§ **Quoted text**
::::::::

In conjunction with the outdoor viewing spaces, CMU is proposing to dress the building with large storefront windows that will allow the public to see what’s going on inside. It also has plans for a cafe.

The complex will be built along Second Avenue next to Mill 19 where Carnegie Mellon’s Manufacturing Futures Initiative and the nonprofit Advanced Robotics Manufacturing Institute are located.

It is being funded in part through a record $150 million grant the Richard King Mellon Foundation awarded to the university in 2021. Of the total, $45 million has been earmarked for the robotics center.

At the time of the award, CMU President Farnam Jahanian said the building was needed to help the university deal with the massive growth in robotics innovation and technology development in the past decade and to “do certain things that we’re not able to do because we just don’t have the facilities to do it.”

::::::::

Pointing records for text and elements:

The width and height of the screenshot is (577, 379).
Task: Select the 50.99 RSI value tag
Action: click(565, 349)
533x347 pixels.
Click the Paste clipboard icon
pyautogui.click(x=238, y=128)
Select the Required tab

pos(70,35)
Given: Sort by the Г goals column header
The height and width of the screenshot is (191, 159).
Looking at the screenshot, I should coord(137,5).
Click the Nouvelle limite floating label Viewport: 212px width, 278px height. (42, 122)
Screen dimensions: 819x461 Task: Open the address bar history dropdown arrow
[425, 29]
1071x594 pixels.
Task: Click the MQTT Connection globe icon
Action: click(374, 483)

::::::::

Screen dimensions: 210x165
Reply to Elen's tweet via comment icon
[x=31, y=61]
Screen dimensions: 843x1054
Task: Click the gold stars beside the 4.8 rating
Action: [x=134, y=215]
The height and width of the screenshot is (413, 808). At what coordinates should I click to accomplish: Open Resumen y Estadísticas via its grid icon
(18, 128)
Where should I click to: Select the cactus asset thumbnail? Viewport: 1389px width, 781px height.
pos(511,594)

::::::::

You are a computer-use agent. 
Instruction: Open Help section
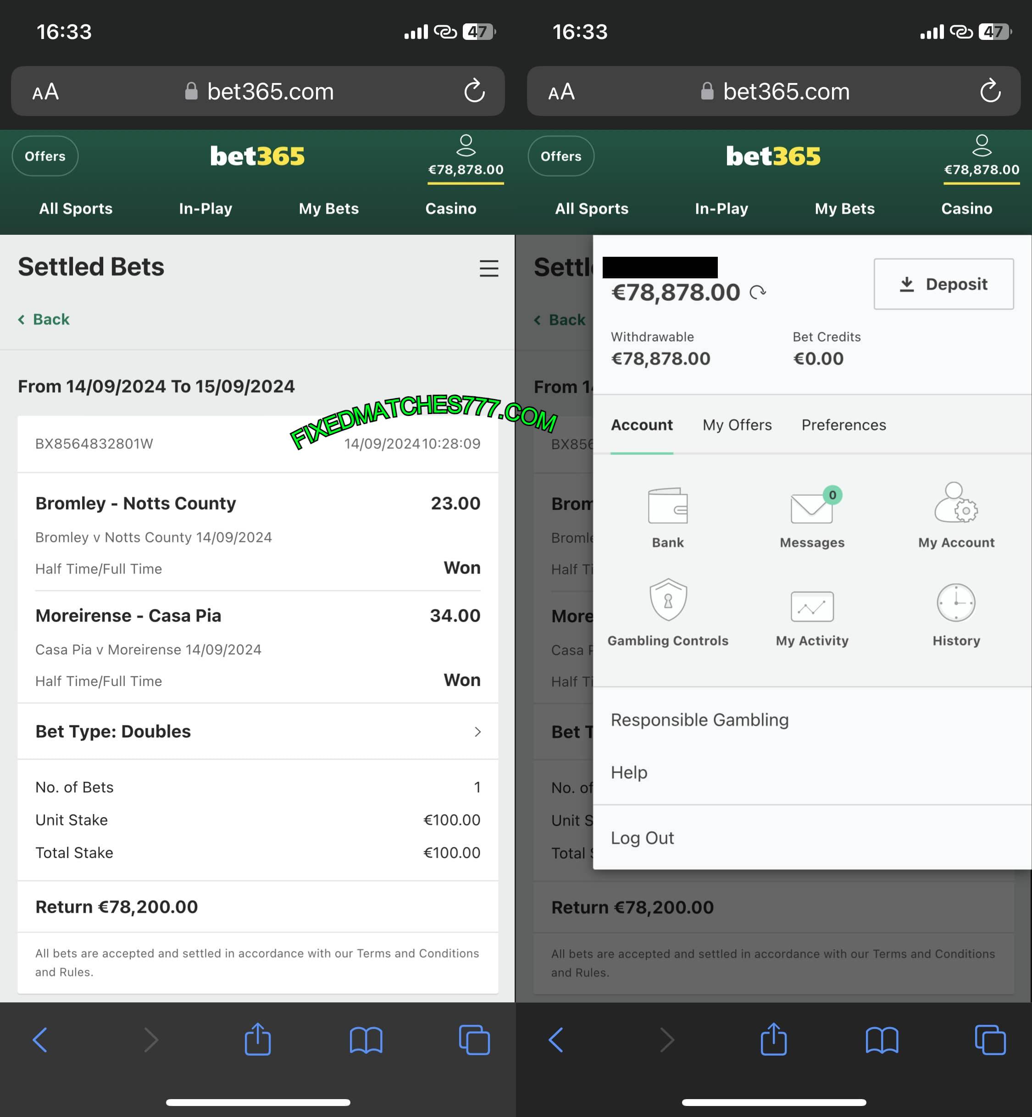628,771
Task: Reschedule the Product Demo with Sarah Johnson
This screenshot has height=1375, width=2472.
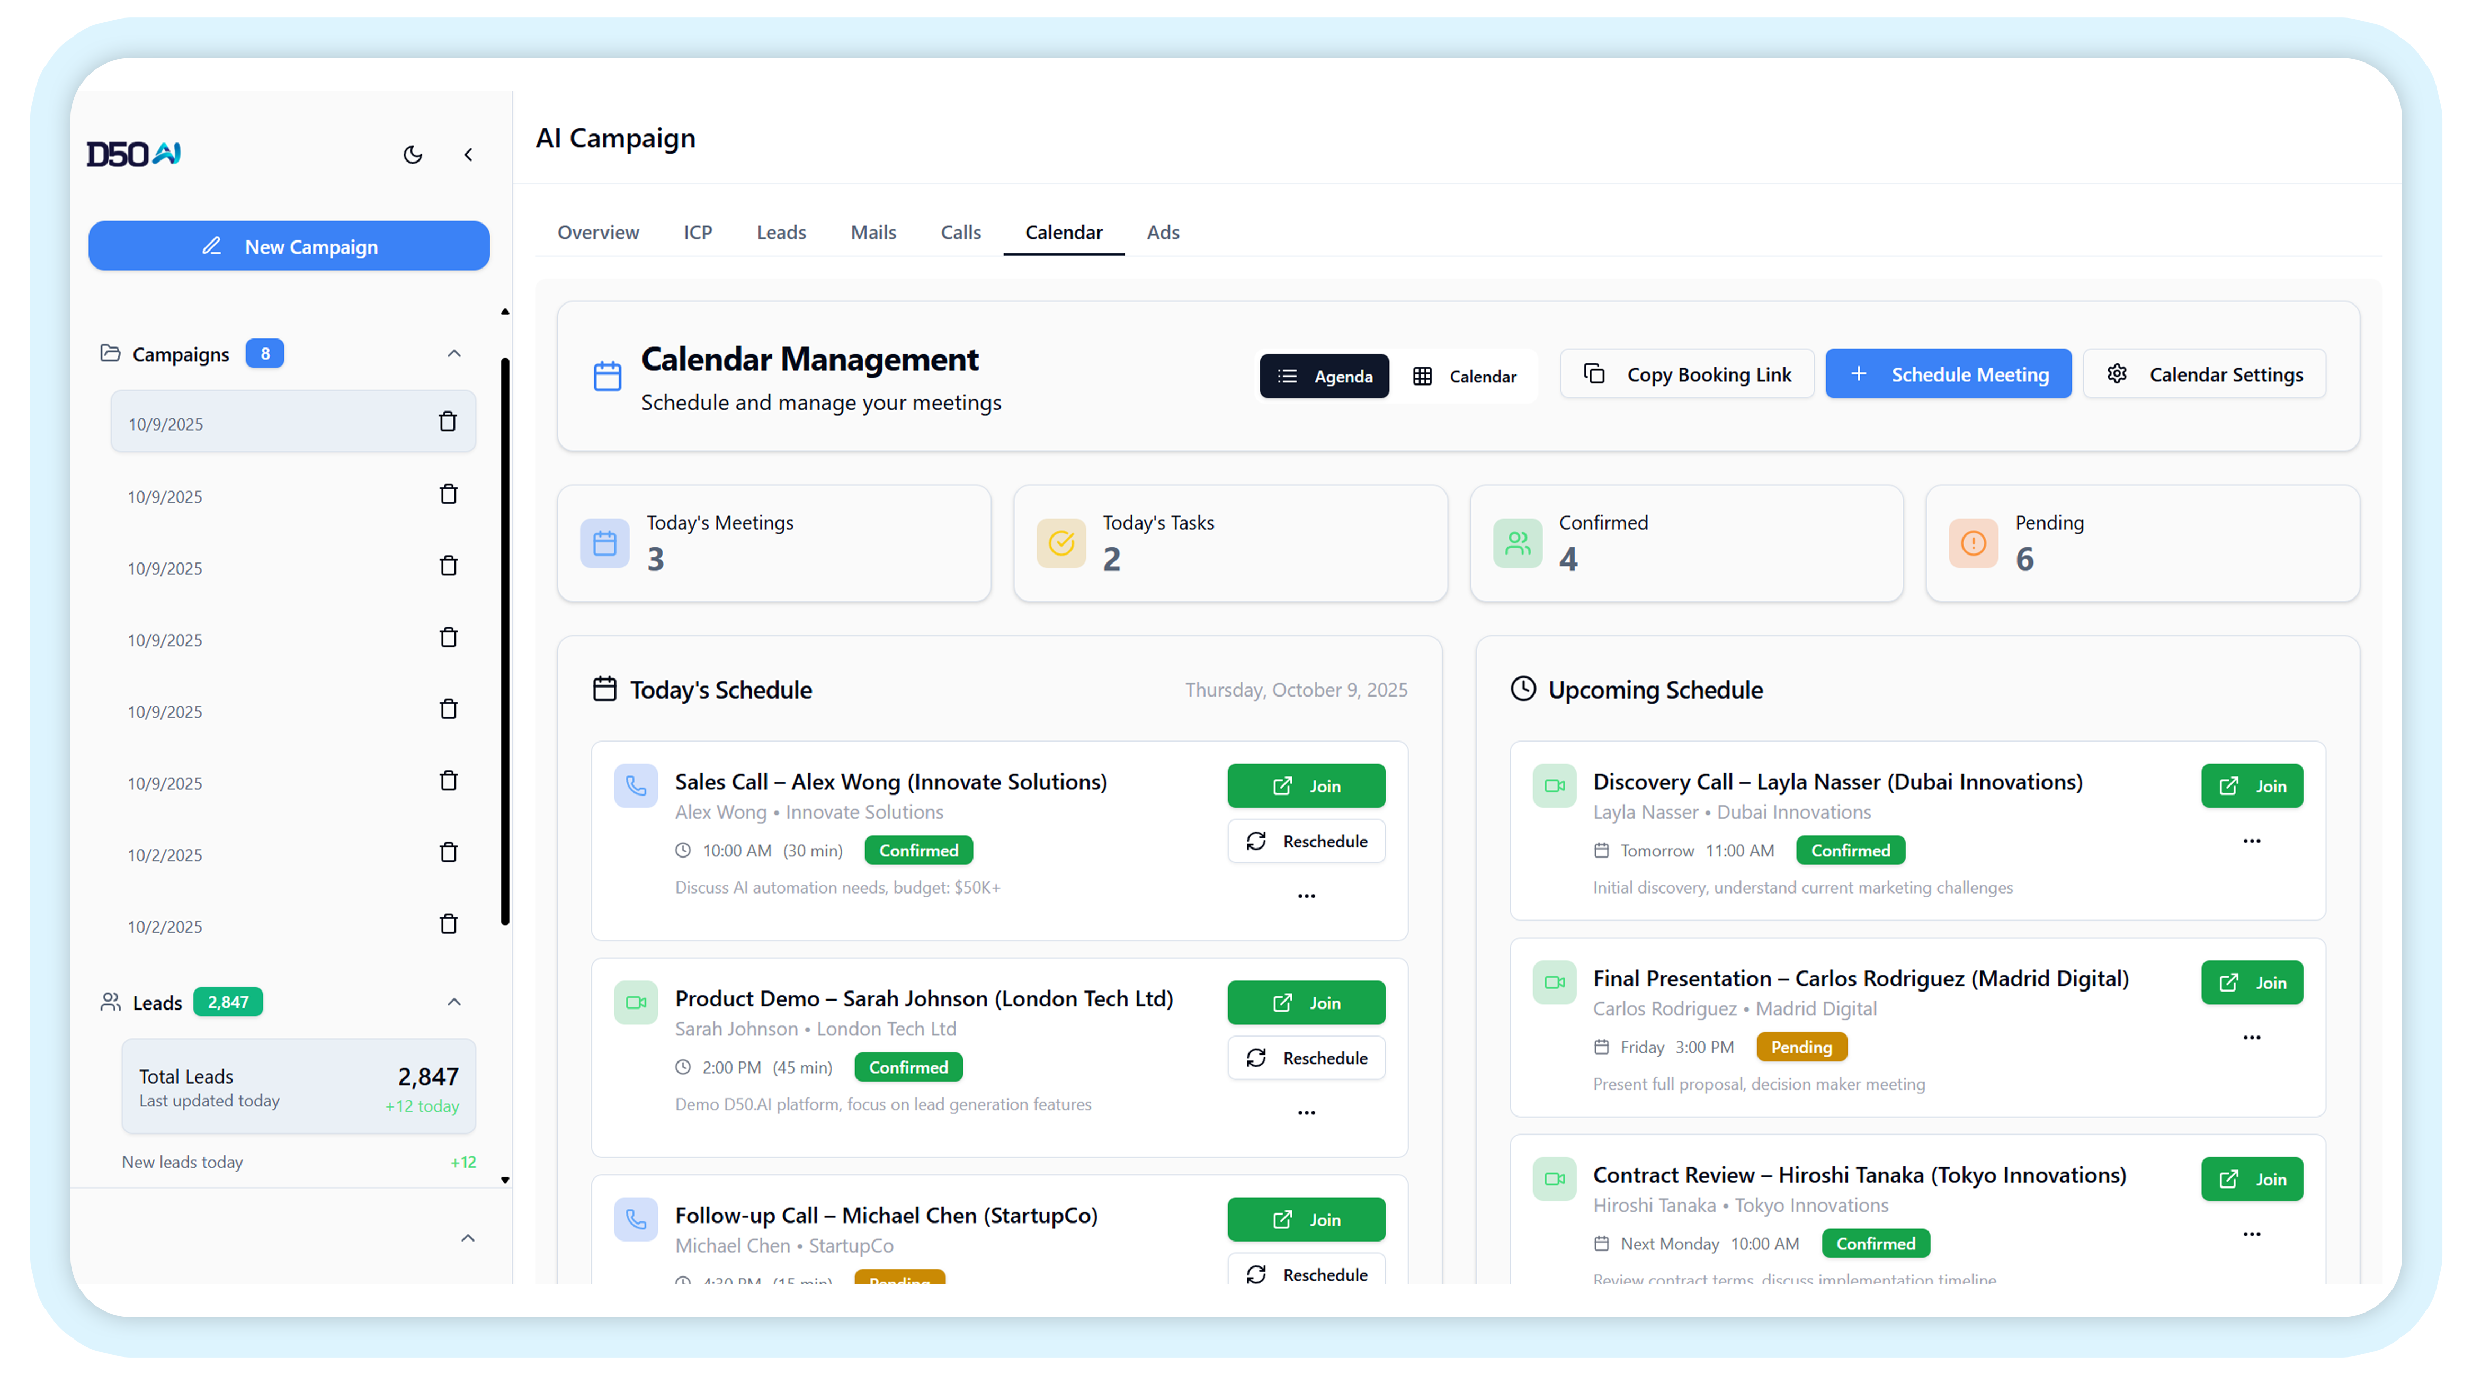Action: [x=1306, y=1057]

::::::::

§ **Tasks to complete**
1 - In the passage on Carnegie Mellon's planned robotics center, how much of the Richard King Mellon Foundation grant is earmarked for the robotics center?
2 - Reproduce the part of the passage on Carnegie Mellon's robotics center that opens with the words containing "The complex will" and closes with "Institute are located.".
3 - Write the next part of the passage on Carnegie Mellon's robotics center, picking up after its final sentence.

§ **Answers for the exercise**
1 - $45 million of the $150 million grant is earmarked for the robotics center.

2 -
The complex will be built along Second Avenue next to Mill 19 where Carnegie Mellon’s Manufacturing Futures Initiative and the nonprofit Advanced Robotics Manufacturing Institute are located.

3 -
He noted then that work at the complex could include the development of agricultural robots to help optimize breeding and plant growth in the face of climate change and food production challenges; “Triathlon robots” with adaptable shapes and skills that can run, fly, and swim; aerial robots that can collect environment measurements autonomously; and personal robots designed to help the elderly and disabled people living in their own homes.

During the planning commission briefing, Mr. Reppe said the university hopes to start construction later this summer, with completion targeted for May 2025.

The project, commission member Becky Mingo said, “definitely speaks to sort of our fantasies about robotics and about what they mean.”

She urged CMU to be more creative with the look of the drone cage, one that will “pull at the strings of the intellect of the little kiddos that are in the neighborhood nearby, like you can be a robotics person, you could grow up and do robotics.”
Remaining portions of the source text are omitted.